Why is breathing so important in yoga?
September 29th, 2008By Pam Walatka
If you have taken yoga classes, you may have noticed the teacher constantly talking about breathing: “let your belly expand as you inhale—exhale on the effort—feel the movement of your breath.”
I think breathing is central to yoga because breathing is central to the flow of life. If you can feel your breathing, you can feel life flowing in your body.
As a species, we tend to tighten-up our breathing. We freeze our torsos. Many adults breathe with hardly any movement in their chest and abdomen. If you watch babies breathe, you can see their bellies expand as they inhale, and contract as they exhale.
The diaphragm is a dome-shaped muscle that separates your upper torso from your lower torso. When your diaphragm contracts it flattens to make room for your lungs to expand and bring in air. If your torso is free to move, the flattening of the diaphragm pushes down on your stomach and the other organs in your abdomen, causing your abdomen to expand.
Why wouldn’t your torso be free to move? In my opinion, breathing is tied to emotion. You can suppress an emotion by holding your breath. Say you are a little kid and you are mad at your mom. But you don’t want to be mad because you need your mom. If you reduce your breathing, you don’t feel the anger so strongly. Or maybe you feel like crying but you don’t want to cry in front of people, so you hold your breath. After awhile, you get in the habit of reducing your breathing.

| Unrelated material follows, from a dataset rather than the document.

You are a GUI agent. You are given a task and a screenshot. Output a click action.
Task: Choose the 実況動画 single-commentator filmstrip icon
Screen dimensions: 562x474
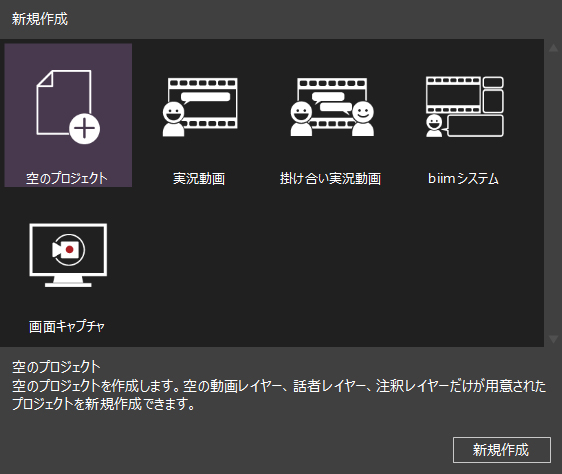(200, 107)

Maybe the fact that you can breathe consciously or unconsciously has something to do with limiting your consciousness by limiting your breathing.
If you are thinking something you don’t want to be thinking, sometimes you can suppress your thoughts by clamping down on the movement of your lungs.
On the other hand, if you want to be more aware of everything life has to offer—the good, the bad, the magnificent—take a yoga class and learn to breathe.
You can reduce your stress by relaxing your breathing—not the first time you try, but with practice over time. Stress underlies many diseases; reducing stress has been shown to reduce illness.
Your body burns oxygen with calories to make energy. If you totally expel all the old air in your lungs and take in a greater amount of new air with each breath, you will have more oxygen in your system. Wouldn’t you be able to make more energy if you had more oxygen?
The yoga word for energy is “prana.” Many yogis think of prana as spiritual energy, and see breathing exercises as a path to awareness of spiritual energy. If you are uncomfortable with the word spirit you can think of prana as the energy that is so elusive and changing that it cannot be quantified. Or you can think of prana as any energy. To paraphrase Einstein, \”Hey, it\’s all energy.”
A significant change in your breathing habits is neither simple nor quick. Learning the habit of breathing deeply may take years of practice. But the habit of breathing deeply is worth the effort. Yoga is the oldest self-improvement practice in the world. Yoga has survived because it works. Yoga provides time-tested practices to improve your breathing.
If you breathe more deeply, you will feel more alive, because you will be more conscious of the flow of life inside you. If you breathe more deeply, your health will improve, because you will be less stressed. If you breathe more deeply, you will have more energy, because your body makes energy by burning oxygen. Deeper breathing can give you more life, more health, and more energy.